Page 1 of 2

Second-Stage Bootloader Bug

Posted: Thu Dec 11, 2008 11:16 am
by Richy
Hi. I'm building a second-stage bootloader. I want it to display a "hello world" message. My problem is that it doesn't. I've made two versions of the program. The first displays the message with some garbage characters before it, the second does not display it at all.

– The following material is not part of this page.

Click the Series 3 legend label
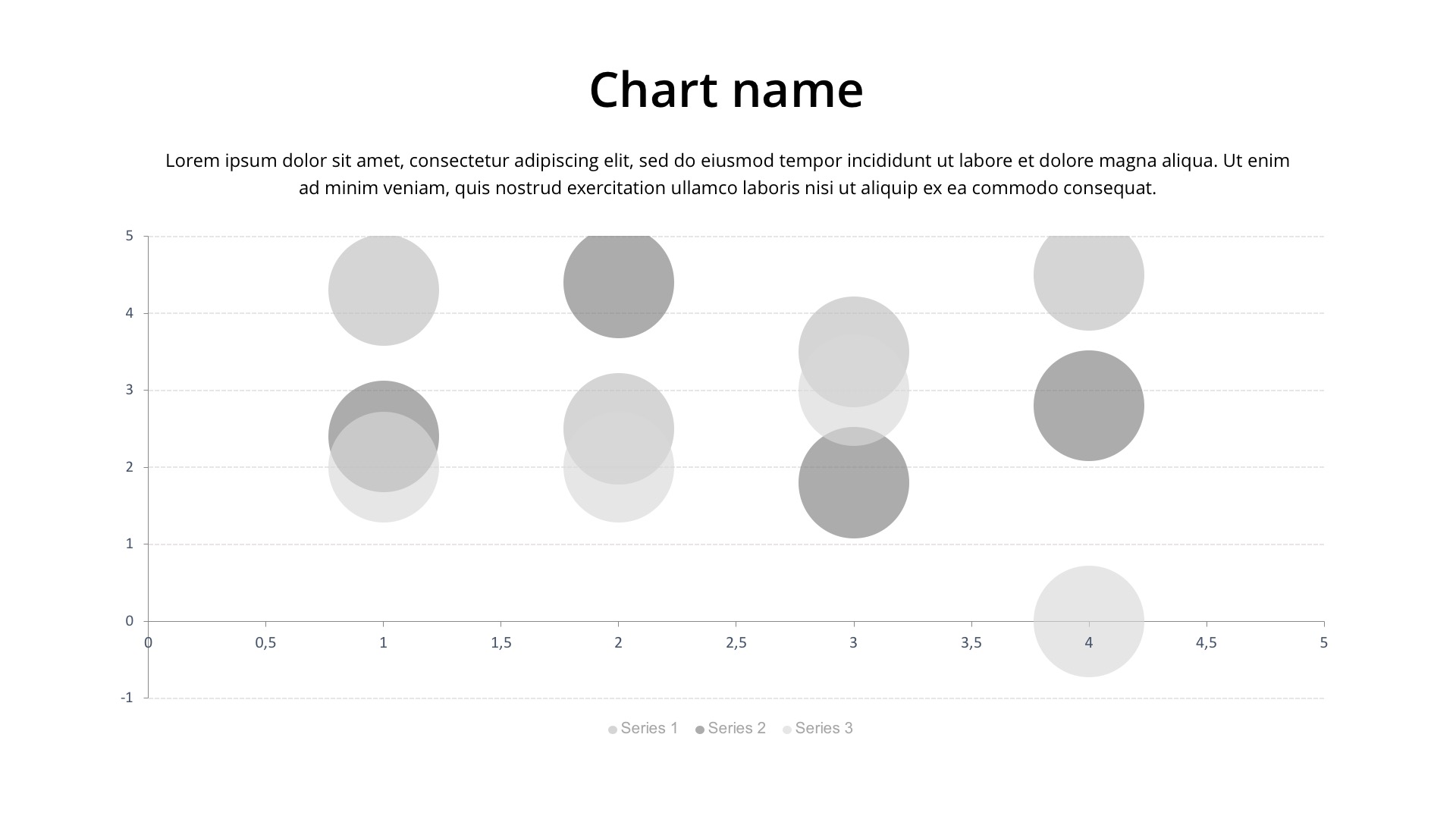Screen dimensions: 1456x819 pyautogui.click(x=824, y=729)
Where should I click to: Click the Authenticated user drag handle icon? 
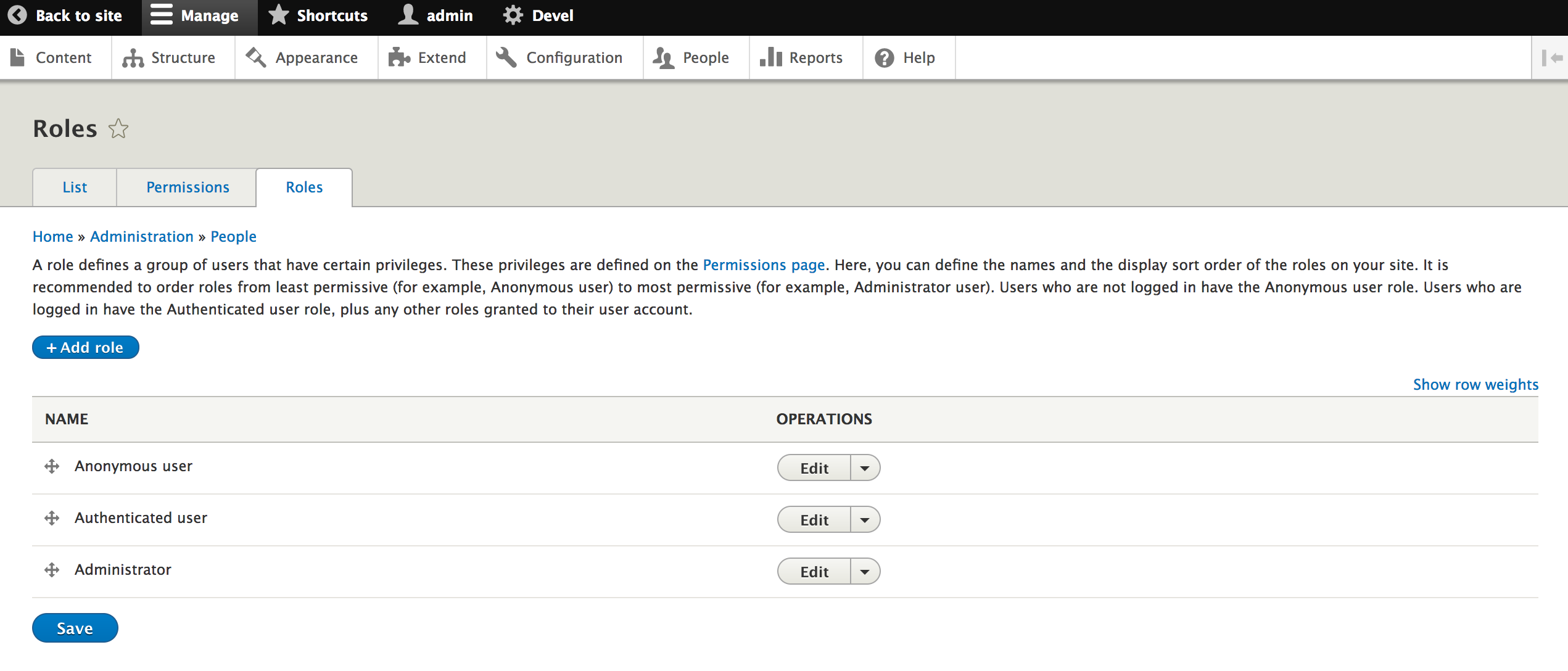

Both programs are fairly simple and straightforward, so I can't see what's going wrong.

Here's the first version, which displays garbage before the Hello World message:

Code: Select all

; Update the segment registers
mov ax, cs
mov ds, ax
mov es, ax

HelloString db "Hello World",0
MOV SI, HelloString ;Store string pointer to SI

print:
LODSB		;AL=memory contents at DS:SI
OR AL, AL	;Check if value in AL is zero (end of string)
JZ loop 	;If end then return

MOV AH, 0x0E	;Tell BIOS that we need to print one charater on screen.
MOV BH, 0x00	;Page no.
MOV BL, 0x07	;Text attribute 0x07 is lightgrey font on black background
INT 0x10	;Call video interrupt
JMP print       ; Print next character

loop:
MOV AL, 'Z'	;I'll print a char to see that it ended
MOV AH, 0x0E	;Tell BIOS that we need to print one charater on screen.
MOV BH, 0x00	;Page no.
MOV BL, 0x07	;Text attribute 0x07 is lightgrey font on black background
INT 0x10	;Call video interrupt
JMP $ 		;Infinite loop
And here's the second version, that doesn't display the message at all (it does display the final 'Z' char though).

Code: Select all

JMP beginningofprogram

print:
LODSB		;AL=memory contents at DS:SI
OR AL, AL	;Check if value in AL is zero (end of string)
JZ loop 	;If end then return

MOV AH, 0x0E	;Tell BIOS that we need to print one charater on screen.
MOV BH, 0x00	;Page no.
MOV BL, 0x07	;Text attribute 0x07 is lightgrey font on black background
INT 0x10	;Call video interrupt
JMP print       ; Print next character


beginningofprogram:

; Update the segment registers
mov ax, cs
mov ds, ax
mov es, ax

MOV SI, HelloString ;Store string pointer to SI
JMP print       ; Print next character

loop:
MOV AL, 'Z'	;I'll print a char to see that it ended
MOV AH, 0x0E	;Tell BIOS that we need to print one charater on screen.
MOV BH, 0x00	;Page no.
MOV BL, 0x07	;Text attribute 0x07 is lightgrey font on black background
INT 0x10	;Call video interrupt
JMP $ 		;Infinite loop

HelloString db "Hello World",0
The first-stage bootloader itself is fairly simple. And it works: In both cases the program is loaded and displays the final Z character, and I've also used it to load another hello world program that displayed the message character by character without using strings and SI, and that one worked fine. So I figure the bug should be in this code.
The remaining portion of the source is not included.